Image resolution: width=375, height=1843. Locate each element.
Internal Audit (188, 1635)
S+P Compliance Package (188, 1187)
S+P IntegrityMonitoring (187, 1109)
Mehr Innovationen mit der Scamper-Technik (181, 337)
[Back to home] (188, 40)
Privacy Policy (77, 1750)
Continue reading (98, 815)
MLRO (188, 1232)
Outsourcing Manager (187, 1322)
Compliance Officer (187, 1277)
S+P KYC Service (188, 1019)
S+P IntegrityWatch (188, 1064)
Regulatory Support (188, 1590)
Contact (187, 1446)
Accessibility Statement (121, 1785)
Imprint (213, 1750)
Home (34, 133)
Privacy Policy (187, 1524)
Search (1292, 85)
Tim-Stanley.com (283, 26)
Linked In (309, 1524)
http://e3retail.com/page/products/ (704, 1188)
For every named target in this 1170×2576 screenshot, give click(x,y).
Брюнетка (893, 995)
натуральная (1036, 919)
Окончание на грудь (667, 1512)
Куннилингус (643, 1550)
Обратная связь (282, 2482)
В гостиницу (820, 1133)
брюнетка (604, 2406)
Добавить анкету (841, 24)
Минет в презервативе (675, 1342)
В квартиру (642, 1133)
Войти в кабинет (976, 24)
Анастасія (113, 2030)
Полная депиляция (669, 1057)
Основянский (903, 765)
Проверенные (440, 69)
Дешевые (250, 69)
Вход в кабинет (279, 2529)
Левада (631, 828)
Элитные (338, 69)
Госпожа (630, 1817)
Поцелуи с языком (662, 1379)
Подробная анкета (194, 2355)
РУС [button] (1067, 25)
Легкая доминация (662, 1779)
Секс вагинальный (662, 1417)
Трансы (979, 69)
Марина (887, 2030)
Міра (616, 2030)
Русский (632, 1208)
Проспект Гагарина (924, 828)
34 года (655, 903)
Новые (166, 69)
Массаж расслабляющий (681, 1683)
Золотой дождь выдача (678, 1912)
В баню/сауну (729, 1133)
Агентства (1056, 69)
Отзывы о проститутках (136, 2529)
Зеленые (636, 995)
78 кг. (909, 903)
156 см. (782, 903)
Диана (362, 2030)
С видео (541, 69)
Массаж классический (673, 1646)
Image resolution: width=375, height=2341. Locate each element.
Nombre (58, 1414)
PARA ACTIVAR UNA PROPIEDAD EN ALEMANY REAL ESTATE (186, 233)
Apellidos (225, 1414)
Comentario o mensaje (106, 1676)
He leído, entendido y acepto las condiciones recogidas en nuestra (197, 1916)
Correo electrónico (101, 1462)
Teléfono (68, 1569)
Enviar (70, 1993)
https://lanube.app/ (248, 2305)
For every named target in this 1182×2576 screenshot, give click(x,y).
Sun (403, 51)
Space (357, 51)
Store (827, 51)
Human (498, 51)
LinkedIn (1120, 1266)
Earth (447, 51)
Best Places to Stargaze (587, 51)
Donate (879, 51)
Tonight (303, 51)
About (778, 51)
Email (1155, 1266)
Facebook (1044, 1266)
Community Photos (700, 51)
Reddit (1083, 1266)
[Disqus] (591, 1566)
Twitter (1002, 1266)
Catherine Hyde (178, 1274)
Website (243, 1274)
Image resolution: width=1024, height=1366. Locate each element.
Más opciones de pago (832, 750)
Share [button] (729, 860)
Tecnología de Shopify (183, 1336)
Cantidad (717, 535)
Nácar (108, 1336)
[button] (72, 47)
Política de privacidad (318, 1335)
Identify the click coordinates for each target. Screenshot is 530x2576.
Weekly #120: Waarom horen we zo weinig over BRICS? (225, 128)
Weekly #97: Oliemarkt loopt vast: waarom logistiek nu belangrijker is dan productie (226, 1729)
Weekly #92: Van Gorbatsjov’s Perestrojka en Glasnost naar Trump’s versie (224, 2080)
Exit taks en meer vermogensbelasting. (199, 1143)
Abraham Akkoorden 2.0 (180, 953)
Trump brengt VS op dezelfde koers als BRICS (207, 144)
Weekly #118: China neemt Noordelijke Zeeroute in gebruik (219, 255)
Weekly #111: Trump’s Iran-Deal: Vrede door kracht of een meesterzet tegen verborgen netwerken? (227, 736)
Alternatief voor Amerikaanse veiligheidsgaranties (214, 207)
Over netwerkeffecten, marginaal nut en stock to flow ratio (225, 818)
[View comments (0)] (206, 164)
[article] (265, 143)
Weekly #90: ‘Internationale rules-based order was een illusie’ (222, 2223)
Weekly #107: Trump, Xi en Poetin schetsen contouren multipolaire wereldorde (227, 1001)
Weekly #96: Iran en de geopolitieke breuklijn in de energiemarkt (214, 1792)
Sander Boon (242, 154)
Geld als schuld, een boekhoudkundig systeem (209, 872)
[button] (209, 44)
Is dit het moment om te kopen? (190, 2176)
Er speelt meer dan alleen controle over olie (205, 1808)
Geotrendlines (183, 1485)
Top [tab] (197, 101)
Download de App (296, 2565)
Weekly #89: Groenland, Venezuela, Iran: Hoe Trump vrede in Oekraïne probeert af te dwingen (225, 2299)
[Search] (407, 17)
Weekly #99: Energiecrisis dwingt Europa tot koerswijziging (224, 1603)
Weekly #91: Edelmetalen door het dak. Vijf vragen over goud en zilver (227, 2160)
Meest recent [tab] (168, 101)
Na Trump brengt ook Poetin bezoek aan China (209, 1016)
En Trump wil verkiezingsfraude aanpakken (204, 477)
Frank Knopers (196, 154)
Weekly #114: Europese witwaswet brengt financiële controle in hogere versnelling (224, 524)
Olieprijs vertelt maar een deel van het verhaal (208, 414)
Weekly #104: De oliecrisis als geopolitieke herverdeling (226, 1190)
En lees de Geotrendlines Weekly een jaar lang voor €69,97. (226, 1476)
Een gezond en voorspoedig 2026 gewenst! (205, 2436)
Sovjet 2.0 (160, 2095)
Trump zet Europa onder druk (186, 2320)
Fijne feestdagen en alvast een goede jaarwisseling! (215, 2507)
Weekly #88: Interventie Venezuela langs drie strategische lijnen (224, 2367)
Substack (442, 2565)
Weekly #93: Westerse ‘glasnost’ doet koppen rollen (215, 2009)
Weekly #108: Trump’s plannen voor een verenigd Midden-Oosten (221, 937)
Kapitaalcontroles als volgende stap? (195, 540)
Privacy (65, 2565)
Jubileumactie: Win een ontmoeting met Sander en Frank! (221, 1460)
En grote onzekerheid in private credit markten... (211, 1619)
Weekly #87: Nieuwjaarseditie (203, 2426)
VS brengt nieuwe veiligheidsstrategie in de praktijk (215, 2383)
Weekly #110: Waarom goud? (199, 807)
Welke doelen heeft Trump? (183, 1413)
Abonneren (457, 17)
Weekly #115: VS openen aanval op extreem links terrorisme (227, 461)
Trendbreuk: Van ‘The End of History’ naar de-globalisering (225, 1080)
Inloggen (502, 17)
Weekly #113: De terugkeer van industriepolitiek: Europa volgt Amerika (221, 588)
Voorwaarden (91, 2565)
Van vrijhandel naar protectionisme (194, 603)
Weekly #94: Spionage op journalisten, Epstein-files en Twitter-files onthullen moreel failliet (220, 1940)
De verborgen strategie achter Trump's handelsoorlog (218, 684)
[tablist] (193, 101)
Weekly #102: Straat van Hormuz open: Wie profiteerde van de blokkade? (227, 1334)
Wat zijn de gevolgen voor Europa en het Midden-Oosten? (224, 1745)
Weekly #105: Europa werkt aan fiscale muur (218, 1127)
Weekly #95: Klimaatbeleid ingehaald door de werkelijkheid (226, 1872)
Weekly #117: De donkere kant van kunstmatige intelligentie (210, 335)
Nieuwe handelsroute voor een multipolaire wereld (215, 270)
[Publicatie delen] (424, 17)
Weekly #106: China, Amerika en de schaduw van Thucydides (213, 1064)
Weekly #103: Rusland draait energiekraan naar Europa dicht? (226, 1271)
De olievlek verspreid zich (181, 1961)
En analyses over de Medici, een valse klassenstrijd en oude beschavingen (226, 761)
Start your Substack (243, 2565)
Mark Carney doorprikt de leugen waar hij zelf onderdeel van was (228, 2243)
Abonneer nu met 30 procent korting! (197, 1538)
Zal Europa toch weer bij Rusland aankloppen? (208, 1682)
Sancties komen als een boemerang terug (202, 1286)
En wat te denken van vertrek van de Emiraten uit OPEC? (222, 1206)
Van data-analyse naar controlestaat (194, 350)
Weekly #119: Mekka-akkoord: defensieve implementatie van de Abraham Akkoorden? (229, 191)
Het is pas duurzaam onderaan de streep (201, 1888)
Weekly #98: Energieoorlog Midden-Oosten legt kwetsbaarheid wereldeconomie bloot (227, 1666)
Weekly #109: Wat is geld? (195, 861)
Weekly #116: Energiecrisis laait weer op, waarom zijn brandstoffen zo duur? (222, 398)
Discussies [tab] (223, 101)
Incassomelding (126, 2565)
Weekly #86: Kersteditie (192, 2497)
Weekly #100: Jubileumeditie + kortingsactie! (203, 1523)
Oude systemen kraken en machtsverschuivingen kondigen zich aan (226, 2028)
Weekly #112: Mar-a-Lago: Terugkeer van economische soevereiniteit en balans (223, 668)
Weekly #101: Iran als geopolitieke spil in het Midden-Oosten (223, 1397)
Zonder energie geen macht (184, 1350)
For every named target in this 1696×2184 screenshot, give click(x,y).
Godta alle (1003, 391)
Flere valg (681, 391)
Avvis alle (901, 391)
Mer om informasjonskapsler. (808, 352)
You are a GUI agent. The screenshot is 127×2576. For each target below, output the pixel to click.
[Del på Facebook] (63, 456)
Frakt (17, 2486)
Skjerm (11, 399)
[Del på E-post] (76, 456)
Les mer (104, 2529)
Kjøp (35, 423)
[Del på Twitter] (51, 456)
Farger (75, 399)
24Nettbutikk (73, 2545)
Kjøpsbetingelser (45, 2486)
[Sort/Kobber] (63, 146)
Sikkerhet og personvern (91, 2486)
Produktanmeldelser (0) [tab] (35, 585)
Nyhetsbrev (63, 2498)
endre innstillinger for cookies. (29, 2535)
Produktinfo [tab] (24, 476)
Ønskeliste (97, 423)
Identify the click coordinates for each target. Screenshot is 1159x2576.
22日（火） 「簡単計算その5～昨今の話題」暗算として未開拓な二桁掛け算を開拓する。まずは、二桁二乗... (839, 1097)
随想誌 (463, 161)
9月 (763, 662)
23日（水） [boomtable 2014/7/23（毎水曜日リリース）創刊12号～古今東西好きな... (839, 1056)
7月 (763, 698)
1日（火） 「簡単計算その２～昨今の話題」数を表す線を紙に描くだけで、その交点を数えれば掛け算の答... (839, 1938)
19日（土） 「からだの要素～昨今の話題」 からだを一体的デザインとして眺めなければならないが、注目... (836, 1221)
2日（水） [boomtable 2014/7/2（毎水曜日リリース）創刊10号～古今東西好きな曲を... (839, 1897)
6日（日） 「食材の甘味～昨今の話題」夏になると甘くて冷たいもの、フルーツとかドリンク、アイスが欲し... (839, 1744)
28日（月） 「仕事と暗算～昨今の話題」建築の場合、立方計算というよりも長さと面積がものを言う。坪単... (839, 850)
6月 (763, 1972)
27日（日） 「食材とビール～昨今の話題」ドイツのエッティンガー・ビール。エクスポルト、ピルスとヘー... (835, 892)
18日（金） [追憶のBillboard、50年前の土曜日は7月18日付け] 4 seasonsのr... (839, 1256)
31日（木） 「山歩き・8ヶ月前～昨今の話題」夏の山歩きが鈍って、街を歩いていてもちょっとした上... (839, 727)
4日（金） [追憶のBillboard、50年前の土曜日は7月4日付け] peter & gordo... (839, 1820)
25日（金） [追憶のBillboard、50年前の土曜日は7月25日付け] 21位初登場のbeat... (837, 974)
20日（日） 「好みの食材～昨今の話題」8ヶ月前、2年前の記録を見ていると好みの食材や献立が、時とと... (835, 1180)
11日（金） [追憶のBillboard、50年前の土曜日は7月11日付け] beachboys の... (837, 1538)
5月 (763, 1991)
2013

§

- [ACTIVITY]:
State the number of lines above that hold the word "Iran", and say nothing else.

- [TASK ANSWER]:
4